━━━━━ RECORDS SUPPLIED ━━━━━
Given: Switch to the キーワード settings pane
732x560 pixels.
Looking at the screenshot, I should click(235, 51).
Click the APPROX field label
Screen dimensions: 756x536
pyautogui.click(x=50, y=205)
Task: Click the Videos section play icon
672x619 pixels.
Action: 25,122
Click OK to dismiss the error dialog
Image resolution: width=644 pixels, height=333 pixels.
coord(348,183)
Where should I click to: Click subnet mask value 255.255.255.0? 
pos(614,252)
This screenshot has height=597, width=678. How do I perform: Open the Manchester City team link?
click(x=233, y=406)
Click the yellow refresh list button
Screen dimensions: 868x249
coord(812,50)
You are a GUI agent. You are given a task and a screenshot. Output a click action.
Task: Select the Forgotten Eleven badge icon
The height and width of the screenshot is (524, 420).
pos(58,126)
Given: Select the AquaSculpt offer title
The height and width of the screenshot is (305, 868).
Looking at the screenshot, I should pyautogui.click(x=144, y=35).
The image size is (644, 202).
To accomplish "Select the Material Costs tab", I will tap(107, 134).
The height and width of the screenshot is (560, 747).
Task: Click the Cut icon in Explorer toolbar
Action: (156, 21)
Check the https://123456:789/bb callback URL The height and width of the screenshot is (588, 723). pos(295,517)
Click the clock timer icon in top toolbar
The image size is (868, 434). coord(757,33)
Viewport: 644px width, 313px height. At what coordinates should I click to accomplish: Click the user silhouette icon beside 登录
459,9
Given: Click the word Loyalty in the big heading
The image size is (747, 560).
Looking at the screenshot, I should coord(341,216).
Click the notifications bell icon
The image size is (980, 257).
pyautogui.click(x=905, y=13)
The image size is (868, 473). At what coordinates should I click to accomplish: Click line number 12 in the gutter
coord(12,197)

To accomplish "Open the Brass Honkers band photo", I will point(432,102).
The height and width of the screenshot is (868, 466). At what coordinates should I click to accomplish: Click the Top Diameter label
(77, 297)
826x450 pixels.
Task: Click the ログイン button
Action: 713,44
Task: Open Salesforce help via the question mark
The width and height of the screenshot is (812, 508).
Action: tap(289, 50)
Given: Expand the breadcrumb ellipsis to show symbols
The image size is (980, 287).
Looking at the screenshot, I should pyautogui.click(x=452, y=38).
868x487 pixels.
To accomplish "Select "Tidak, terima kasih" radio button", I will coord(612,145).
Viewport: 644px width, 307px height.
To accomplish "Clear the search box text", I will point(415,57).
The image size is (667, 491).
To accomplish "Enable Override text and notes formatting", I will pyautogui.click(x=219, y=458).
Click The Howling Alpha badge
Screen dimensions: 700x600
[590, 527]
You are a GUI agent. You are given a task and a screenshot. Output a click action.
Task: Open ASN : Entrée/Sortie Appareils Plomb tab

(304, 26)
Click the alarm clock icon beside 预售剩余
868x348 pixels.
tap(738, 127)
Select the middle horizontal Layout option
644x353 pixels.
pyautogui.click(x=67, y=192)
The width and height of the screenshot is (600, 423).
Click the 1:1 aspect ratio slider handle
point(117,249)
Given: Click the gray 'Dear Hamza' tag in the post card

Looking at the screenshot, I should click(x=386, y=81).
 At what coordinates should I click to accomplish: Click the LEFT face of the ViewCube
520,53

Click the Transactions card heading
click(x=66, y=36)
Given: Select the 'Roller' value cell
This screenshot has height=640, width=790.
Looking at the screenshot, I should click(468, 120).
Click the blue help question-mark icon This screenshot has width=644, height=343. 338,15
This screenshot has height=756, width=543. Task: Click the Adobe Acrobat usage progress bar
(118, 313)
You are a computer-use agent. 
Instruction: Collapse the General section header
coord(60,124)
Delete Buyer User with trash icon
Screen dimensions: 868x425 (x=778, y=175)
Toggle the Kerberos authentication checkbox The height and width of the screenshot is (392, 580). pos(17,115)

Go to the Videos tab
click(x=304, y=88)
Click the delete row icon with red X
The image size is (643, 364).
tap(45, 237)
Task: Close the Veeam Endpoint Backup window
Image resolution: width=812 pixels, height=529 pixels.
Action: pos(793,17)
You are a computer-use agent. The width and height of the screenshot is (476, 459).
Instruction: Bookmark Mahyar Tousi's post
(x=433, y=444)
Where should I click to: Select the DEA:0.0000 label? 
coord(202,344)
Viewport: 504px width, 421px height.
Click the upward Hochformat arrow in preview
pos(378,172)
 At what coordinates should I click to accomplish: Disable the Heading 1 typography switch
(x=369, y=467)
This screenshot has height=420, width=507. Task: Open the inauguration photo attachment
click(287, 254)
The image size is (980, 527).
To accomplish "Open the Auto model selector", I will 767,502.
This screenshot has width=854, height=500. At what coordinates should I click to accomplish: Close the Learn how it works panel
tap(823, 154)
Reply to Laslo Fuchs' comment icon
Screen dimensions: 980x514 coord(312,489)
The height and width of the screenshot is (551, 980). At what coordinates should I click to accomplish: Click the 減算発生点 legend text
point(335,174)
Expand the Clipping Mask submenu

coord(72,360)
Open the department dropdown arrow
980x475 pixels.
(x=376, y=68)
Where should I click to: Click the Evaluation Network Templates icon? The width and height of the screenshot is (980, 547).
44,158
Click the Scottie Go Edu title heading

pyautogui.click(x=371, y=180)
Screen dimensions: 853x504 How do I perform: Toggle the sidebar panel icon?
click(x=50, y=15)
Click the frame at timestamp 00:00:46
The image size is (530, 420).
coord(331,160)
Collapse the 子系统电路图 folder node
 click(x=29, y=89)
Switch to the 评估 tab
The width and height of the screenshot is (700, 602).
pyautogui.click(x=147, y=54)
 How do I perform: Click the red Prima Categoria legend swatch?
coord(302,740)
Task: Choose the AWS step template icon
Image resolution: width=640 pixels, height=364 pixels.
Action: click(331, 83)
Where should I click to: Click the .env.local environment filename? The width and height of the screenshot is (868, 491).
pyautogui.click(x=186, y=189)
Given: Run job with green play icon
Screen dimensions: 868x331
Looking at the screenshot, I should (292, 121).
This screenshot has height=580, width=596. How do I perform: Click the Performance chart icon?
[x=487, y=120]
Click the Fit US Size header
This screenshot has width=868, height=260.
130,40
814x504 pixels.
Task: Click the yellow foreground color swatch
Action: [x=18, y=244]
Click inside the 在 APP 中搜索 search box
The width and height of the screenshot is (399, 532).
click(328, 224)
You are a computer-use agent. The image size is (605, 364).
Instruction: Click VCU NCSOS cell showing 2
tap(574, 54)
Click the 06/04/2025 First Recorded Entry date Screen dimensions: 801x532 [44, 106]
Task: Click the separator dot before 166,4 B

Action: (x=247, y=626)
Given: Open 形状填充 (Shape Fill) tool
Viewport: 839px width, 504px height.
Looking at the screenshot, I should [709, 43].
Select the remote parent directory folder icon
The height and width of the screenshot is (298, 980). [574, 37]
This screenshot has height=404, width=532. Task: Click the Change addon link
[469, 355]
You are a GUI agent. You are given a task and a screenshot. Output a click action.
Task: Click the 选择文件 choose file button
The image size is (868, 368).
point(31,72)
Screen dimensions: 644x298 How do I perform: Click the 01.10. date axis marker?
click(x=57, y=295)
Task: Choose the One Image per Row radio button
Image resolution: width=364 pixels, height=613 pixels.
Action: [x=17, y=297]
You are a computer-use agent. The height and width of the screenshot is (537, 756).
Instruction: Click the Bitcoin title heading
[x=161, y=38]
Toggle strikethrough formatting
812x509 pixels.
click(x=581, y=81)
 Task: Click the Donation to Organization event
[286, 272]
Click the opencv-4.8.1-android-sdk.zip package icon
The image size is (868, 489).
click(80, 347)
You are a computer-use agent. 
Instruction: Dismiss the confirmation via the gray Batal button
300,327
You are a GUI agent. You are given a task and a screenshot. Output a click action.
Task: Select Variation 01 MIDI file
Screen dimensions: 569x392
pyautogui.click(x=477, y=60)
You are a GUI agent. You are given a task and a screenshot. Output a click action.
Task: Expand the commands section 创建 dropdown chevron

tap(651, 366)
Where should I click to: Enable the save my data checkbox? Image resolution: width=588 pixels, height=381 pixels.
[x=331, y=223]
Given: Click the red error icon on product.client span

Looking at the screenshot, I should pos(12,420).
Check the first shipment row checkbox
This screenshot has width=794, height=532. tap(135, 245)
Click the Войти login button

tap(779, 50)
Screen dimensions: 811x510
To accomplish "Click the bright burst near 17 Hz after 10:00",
━━━━━
■ WHAT IS NEEDED ■
Your response should be each line that includes the word "question", copied from the records.

■ EXPECTED ANSWER ■
Task: Open Salesforce help via the question mark
Click the blue help question-mark icon This screenshot has width=644, height=343. 338,15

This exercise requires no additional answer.